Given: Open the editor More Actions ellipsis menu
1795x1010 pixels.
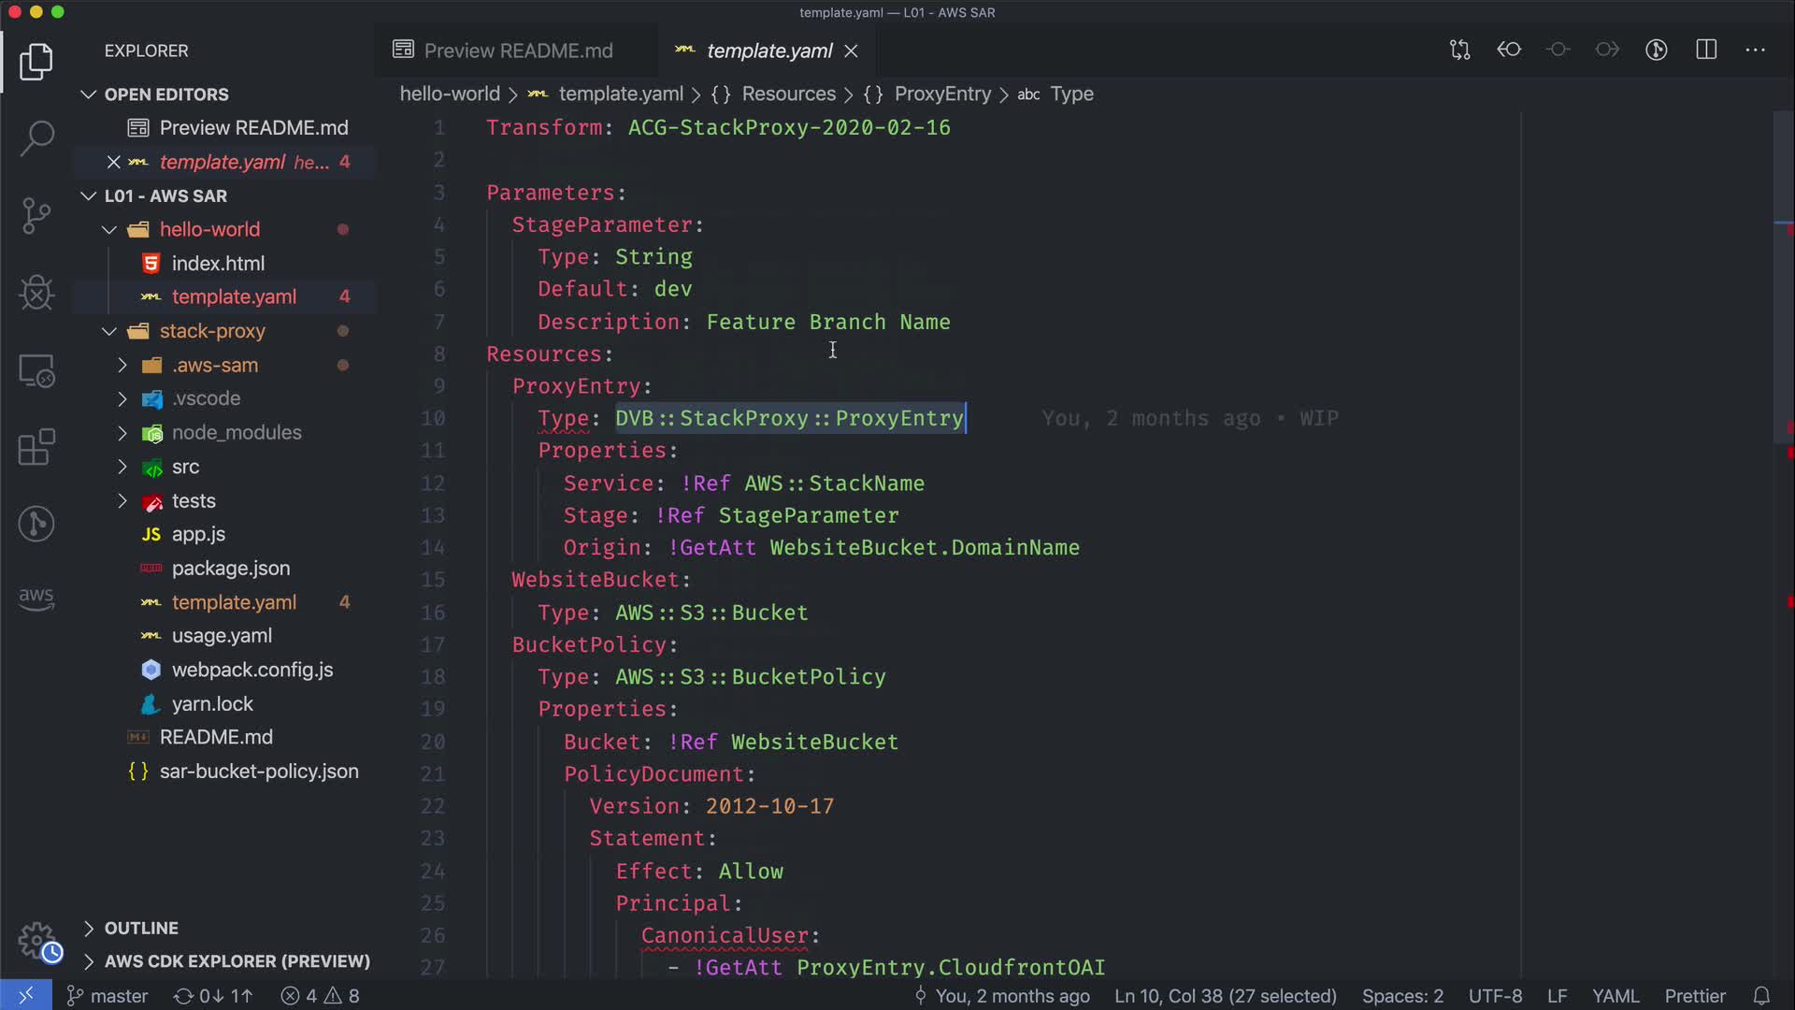Looking at the screenshot, I should tap(1755, 51).
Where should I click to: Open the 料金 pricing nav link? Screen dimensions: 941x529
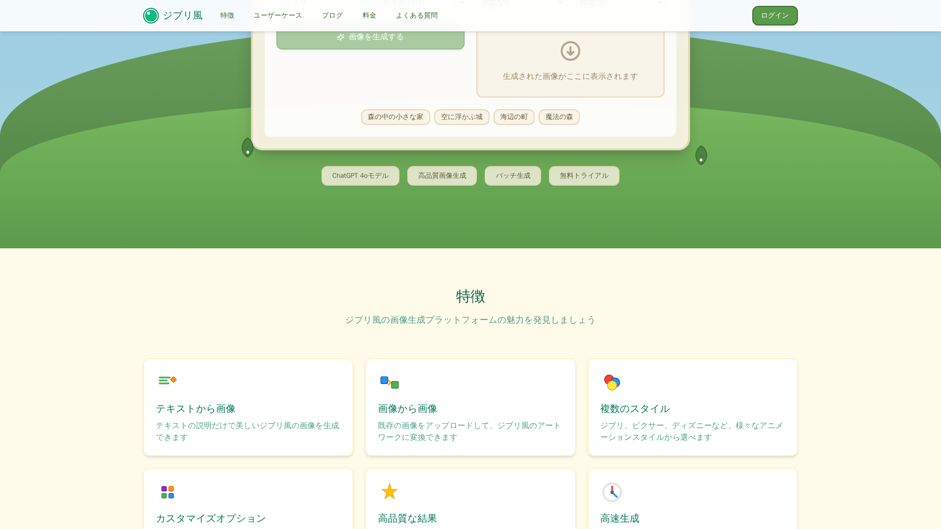(369, 16)
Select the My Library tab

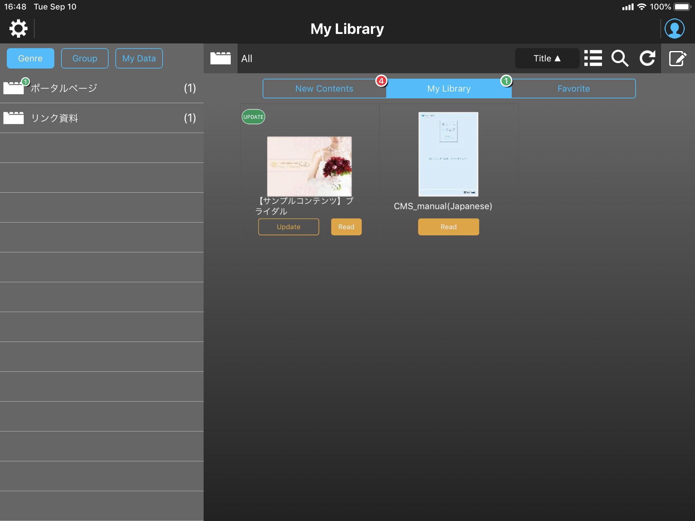(449, 89)
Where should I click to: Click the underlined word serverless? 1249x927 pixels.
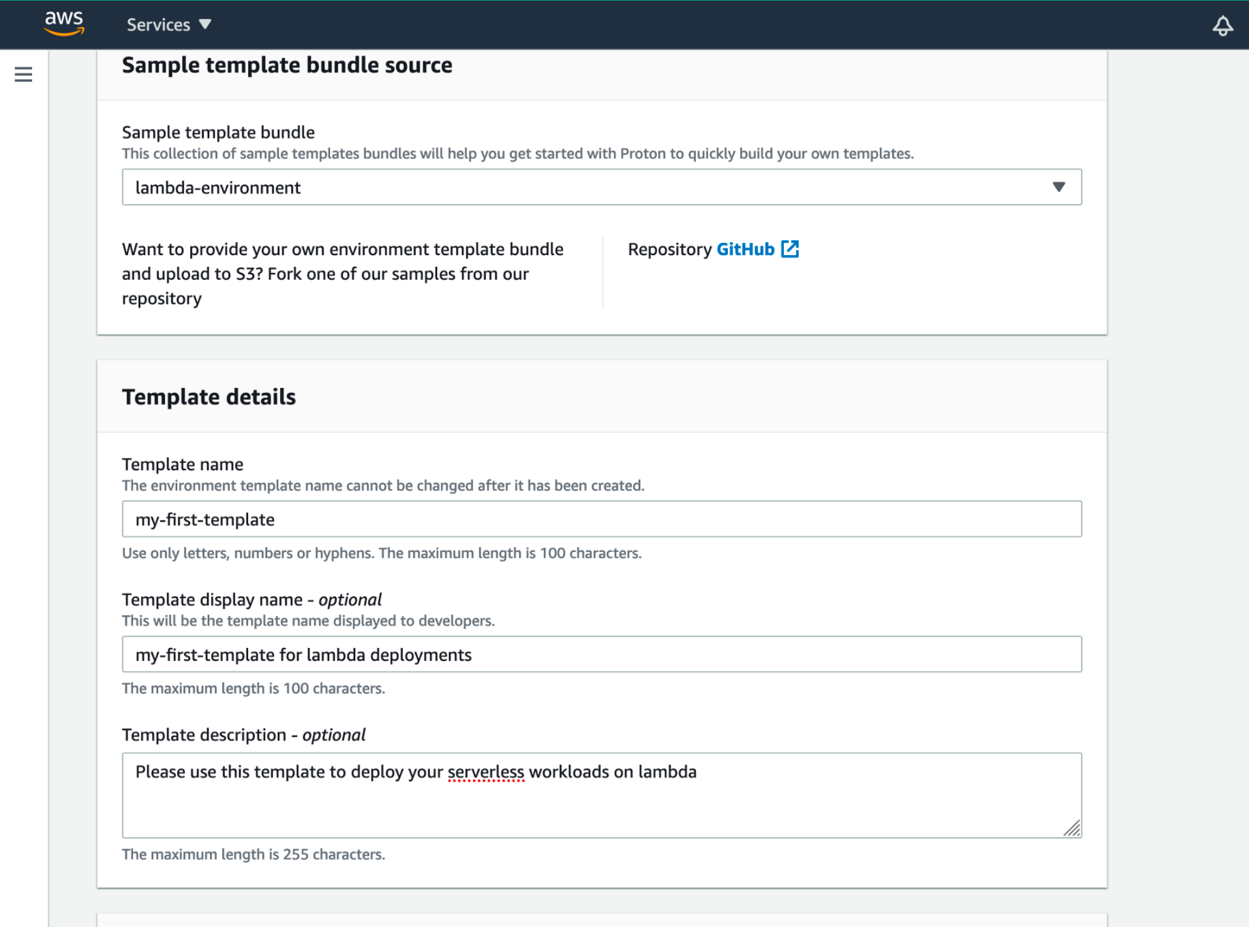pos(485,771)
##########
• [TO DO]:
Write out only the lines from the line containing "1795x1010 pixels." through the end of the material above, both end lines included. Pictures are not written out.

• [TASK RESULT]:
1795x1010 pixels.
Looking at the screenshot, I should tap(1755, 51).
Where should I click to: Open the 料金 pricing nav link? Screen dimensions: 941x529
(369, 16)
Select the My Library tab

(449, 89)
Where should I click to: Click the underlined word serverless? 1249x927 pixels.
pos(485,771)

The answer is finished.